Met a seven year old girl who had a chronic renal failure yesterday, yes I said that right, chronic. Aside from her bit jaundice look & a little small in size for a seven year old, I can say that she looked pretty well & healthy, talking, smiling, laughing and walking.
She initially had a rare case of congenital bilateral obstructive defect of her renal pelvis, undergone her first surgery to correct her condition when she was only 3 months old in which the condition returned some months after her surgery, and had another 6 surgeries after that, just to correct a condition that seems to never want to leave, weakening her kidneys every time, that it finally gave up after seven years.
She is now living in the wards, receiving medical & supportive treatments, dialysis and whatever it is they could do to keep her alive, everything, except for the one perfect solution – a cadaveric kidney transplant, which is unfortunately illegal in Egypt.
A living familial donor on the other hand is legal though, but how can a living man ever donate a heart valve to his brother? How on earth a mother could ever donate one of her kidney to her child whose abdomen is half her size, vessels half the kidney’s size – the large kidney itself would just drain the child’s circulating blood!

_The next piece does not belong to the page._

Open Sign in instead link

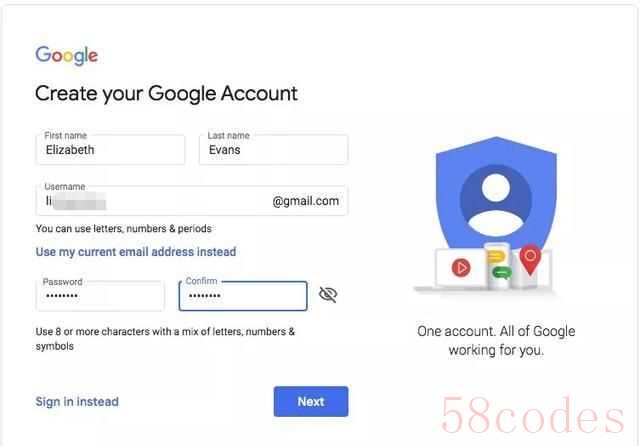[77, 402]

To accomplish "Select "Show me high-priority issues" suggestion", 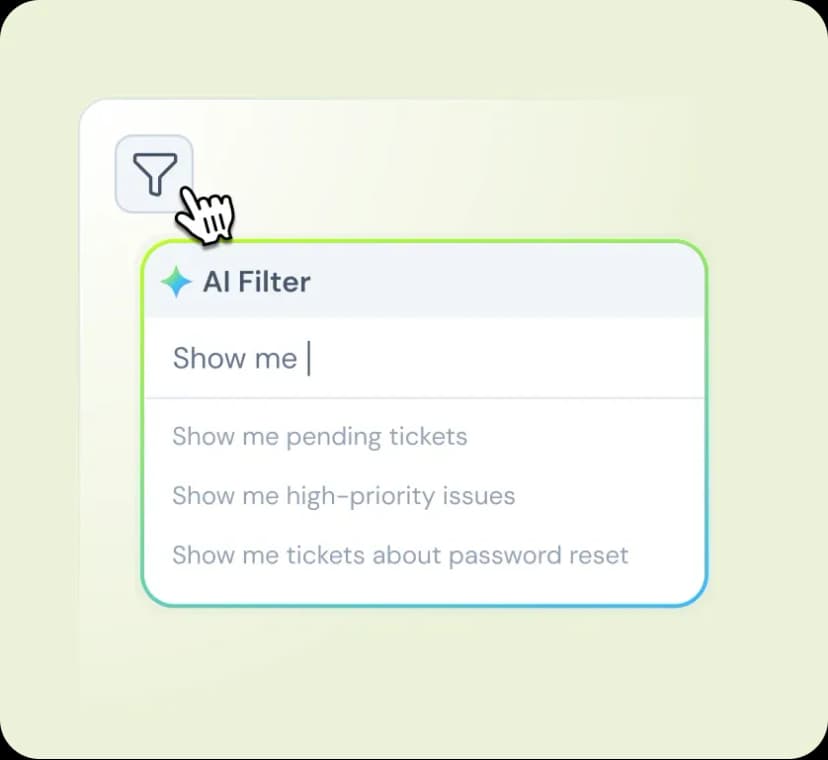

This was surprising, considering how brilliant (and I mean, really, like the most brilliant people on Earth!) the Egyptian doctors are; even their talent & skills are limited by the country’s ridiculous old beliefs & oppressing somewhat extreme caste system, where the rich are extremely rich, and the poor are extremely poor. ‘Tales’ are, the extremely rich people might kill the poor to get his organs, legal death aside, and control life as he pleases, while the poor will NEVER see a new organ when he desperately needs it till his death. Ethical issues, that leads to illegal problems indirectly.
While the above matter already sound stupid, many others still cling on ‘miracles’, preserving the organs of the dead in his rightful body just in case one day the dead might come back to life, oh my God what a miracle!!
Yes I do realize that there might be some religious issues somewhere in here too, the thing that’s making it an ‘ethical issue’ instead of really ‘illegal’, a matter where I honestly have little knowledge of, maybe they could uphold better arguments on to why cadaveric organ transplantation is opposed.
But for now, it seems like nothing could be changed unless the system’s first fixed, then only can education follows and of course, medical advancement can finally take place.